New Ninth Circuit case involving a maritime tort claim against a cruise ship for injuries suffered during a port call. The case is Samuels v. Holland American Line-USA Inc., et al. and it can be found here.
Facts: The plaintiff was injured during a port call to Cabo San Lucas. His injuries were caused by rough waves at a nearby beach. He brought a negligence claim against the cruise line for failure to warn him of the dangers. The trial court granted summary judgment to the cruise line.
Analysis: On appeal, the plaintiff raised three issues. First, in granting the summary judgment motion, the trial court erred in excluding some of the plaintiff's evidence. [EEEK, a Daubert issue.] The second and third points challenged the factual findings and conclusions of law.
After providing the black letter test for negligence, the court set out the particular duty owed in the maritime context:
The degree of care considered reasonable in a particular circumstance depends upon the “extent to which the circumstances surrounding maritime travel are different from those encountered in daily life and involve more danger to the passenger.” Rainey v. Paquet Cruises, Inc., 709 F.2d 169, 172 (2d Cir. 1983) (affirming the district court’s dismissal of the complaint where the alleged dangerous condition—the stool over which the injured passenger tripped while dancing on the ship’s dance floor—was “in no way peculiar to maritime travel” and where the cruise line had no actual or constructive notice that the stool in question was dangerous). Where the condition constituting the basis of the plaintiff’s claim is not unique to the maritime context, a carrier must have “actual or constructive notice of the risk-creating condition” before it can be held liable. Keefe v. Bahama Cruise Line, Inc., 867 F.2d 1318, 1322 (11th Cir. 1989) (establishing this requirement in a slip-and-fall case aboard a cruise ship); Isbell v.
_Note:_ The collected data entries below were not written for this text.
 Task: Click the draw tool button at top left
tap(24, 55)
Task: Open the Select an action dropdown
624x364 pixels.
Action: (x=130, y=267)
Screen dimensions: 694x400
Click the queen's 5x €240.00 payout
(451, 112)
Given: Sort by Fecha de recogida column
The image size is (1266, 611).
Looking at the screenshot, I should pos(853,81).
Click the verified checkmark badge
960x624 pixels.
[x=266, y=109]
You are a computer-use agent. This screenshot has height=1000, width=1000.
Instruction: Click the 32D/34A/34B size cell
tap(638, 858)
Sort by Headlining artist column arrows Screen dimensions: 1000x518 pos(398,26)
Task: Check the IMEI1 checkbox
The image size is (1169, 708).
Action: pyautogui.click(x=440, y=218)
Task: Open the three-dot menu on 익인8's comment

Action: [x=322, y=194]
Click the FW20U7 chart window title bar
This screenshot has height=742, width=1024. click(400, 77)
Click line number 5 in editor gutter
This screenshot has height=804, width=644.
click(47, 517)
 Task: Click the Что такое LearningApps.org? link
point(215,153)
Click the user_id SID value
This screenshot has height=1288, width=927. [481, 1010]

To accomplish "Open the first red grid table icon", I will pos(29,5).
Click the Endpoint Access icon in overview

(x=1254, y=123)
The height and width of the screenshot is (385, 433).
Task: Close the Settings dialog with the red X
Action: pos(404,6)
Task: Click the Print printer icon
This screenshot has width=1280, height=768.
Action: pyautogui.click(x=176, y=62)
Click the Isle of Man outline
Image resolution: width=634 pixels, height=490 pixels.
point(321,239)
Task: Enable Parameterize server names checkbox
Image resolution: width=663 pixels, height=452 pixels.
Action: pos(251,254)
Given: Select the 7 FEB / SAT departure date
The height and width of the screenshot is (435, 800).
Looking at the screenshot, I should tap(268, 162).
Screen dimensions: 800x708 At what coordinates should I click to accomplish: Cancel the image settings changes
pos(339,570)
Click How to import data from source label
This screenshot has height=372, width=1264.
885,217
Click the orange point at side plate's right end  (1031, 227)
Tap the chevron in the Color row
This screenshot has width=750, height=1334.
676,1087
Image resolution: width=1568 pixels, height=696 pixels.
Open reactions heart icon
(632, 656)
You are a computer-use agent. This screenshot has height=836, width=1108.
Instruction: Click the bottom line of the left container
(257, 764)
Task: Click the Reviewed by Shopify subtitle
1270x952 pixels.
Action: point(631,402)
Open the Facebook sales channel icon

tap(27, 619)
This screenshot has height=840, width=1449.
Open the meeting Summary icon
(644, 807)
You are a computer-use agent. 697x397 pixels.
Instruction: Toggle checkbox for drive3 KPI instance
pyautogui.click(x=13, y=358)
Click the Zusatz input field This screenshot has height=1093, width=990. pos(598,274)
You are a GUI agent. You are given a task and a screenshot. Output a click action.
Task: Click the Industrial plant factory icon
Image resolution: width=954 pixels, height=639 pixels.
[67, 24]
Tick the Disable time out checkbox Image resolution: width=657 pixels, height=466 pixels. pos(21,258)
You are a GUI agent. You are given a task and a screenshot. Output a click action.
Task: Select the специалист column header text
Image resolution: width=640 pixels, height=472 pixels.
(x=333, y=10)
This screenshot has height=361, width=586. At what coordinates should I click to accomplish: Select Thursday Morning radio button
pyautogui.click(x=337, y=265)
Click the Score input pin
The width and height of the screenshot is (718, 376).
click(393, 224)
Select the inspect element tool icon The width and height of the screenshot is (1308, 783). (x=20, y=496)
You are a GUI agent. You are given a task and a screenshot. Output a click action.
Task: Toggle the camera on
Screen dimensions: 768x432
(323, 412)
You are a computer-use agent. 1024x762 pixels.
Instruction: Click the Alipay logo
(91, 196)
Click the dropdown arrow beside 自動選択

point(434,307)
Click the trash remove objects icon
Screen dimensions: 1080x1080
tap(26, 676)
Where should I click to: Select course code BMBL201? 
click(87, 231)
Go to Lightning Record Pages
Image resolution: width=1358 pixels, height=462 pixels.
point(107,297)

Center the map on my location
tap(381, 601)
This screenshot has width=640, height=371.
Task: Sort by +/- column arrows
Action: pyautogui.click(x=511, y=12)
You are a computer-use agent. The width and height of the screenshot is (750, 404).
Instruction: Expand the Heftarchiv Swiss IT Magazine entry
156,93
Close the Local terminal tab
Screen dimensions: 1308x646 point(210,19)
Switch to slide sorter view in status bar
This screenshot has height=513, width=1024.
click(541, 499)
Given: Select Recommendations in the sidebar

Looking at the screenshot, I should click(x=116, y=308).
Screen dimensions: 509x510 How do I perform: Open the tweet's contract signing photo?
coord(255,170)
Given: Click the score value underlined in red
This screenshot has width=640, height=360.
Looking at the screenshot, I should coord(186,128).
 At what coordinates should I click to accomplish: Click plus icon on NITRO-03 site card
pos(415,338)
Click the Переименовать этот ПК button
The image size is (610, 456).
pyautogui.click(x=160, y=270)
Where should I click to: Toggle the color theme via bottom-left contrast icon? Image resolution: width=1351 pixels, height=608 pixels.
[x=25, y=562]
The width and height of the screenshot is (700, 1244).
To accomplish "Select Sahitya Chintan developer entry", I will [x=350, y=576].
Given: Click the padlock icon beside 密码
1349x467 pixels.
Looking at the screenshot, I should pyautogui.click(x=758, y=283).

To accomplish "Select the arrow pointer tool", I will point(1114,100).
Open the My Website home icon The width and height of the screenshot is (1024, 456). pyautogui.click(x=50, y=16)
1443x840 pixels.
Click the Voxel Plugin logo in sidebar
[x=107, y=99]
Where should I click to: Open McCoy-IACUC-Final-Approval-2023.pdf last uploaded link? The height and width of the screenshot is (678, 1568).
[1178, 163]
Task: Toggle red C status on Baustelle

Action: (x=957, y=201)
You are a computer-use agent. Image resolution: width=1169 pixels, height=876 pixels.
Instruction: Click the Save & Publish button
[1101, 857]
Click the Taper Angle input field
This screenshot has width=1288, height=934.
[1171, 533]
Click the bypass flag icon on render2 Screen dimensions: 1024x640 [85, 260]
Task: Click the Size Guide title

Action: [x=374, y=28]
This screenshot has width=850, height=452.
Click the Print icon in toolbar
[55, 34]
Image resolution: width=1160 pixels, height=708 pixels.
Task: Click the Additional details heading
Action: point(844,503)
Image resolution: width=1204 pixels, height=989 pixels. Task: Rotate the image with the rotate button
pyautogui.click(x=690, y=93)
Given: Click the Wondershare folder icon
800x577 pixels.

Carnival Corp., 462 F. Supp. 2d 1232, 1237-38 (S.D. Fla.2006) (applying this standard for injuries that a passenger sustained while participating in an optional excursion in a rainforest).
Because the excursion to the beach was not of a sort associated with "maritime travel" and because there was no evidence that the cruise line knew or should have known of the danger, the Ninth Circuit found summary judgment appropriate and affirmed.